I did the above interview recently with Choice​Me​dia​.tv on the subject of education tax credits and vouchers, in which I argued that credits are a better way of ensuring universal access to the education marketplace. Credits can either directly reduce the taxes owed by families who pay for their own children’s education (as in Illinois and Iowa), or they can offset donations taxpayers make to non-profit k‑12 scholarship programs that provide tuition assistance to the poor (as in Pennsylvania, Arizona, Florida, and several other states).


The interview elicited an important question from a commenter: If financial assistance for the poor comes from scholarship programs, isn’t there a risk that those programs will impose restrictions on how the scholarships can be used, thereby curtailing poor families’ educational options?


Minimizing that problem is actually one of the many reasons to prefer education tax credits over vouchers. Any time someone other than the parents is footing the bill for a child’s education, there is the risk that this third party is going to limit parents’ choices. The worst case, historically, has been when that third party is the government. When governments pay for schooling, there is a single set of regulations on what choices parents can make, and there is no way to avoid those regulations short of rejecting the financial assistance altogether—which the poorest families have difficulty doing. Vouchers bring with them this single set of government rules (and it is often an extensive one as I discovered in this study).

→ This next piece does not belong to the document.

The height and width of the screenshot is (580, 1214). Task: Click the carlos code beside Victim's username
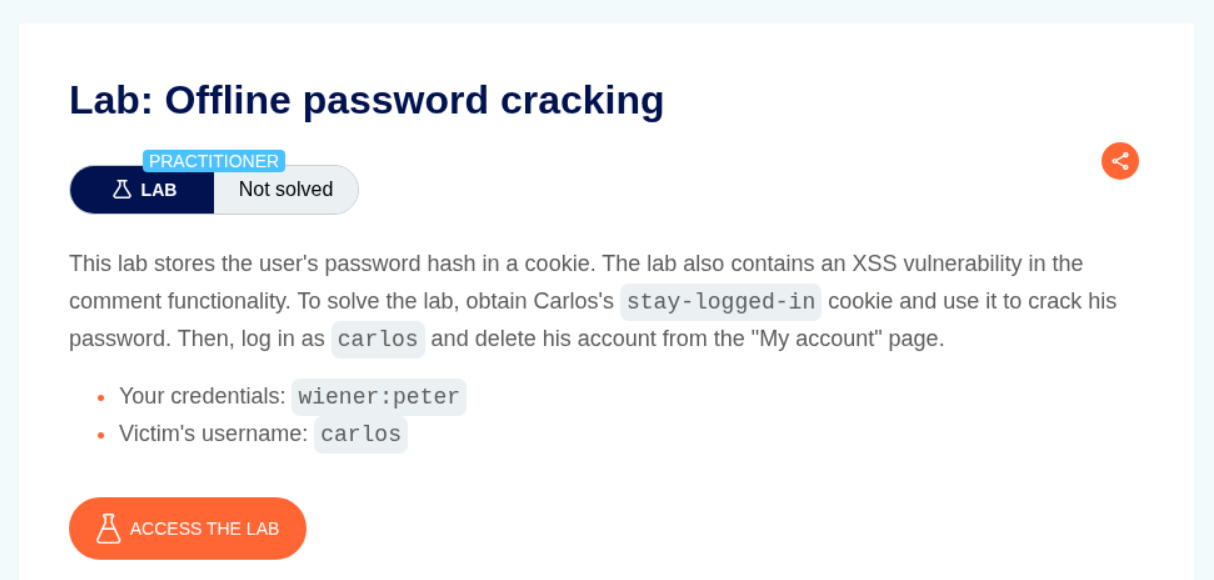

By contrast, scholarship tax credit programs, like the one in Pennsylvania, give rise to a multitude of different organizations that provide tuition assistance to poor families. If any one of those organizations decides to impose a particular set of restrictions on the use of its scholarships, it has no effect on any of the other organizations. Parents looking for financial assistance are thus free to seek it from a scholarship organization that aligns with their needs and values. The multiplicity of different sources of funding is instrumental—in fact it is essential—in ensuring that poor parents’ choices are not curtailed.


I’ve made this argument in a variety of places, most recently in a U.S. Supreme Court brief in the Arizona tax credit case ACSTO v. Winn.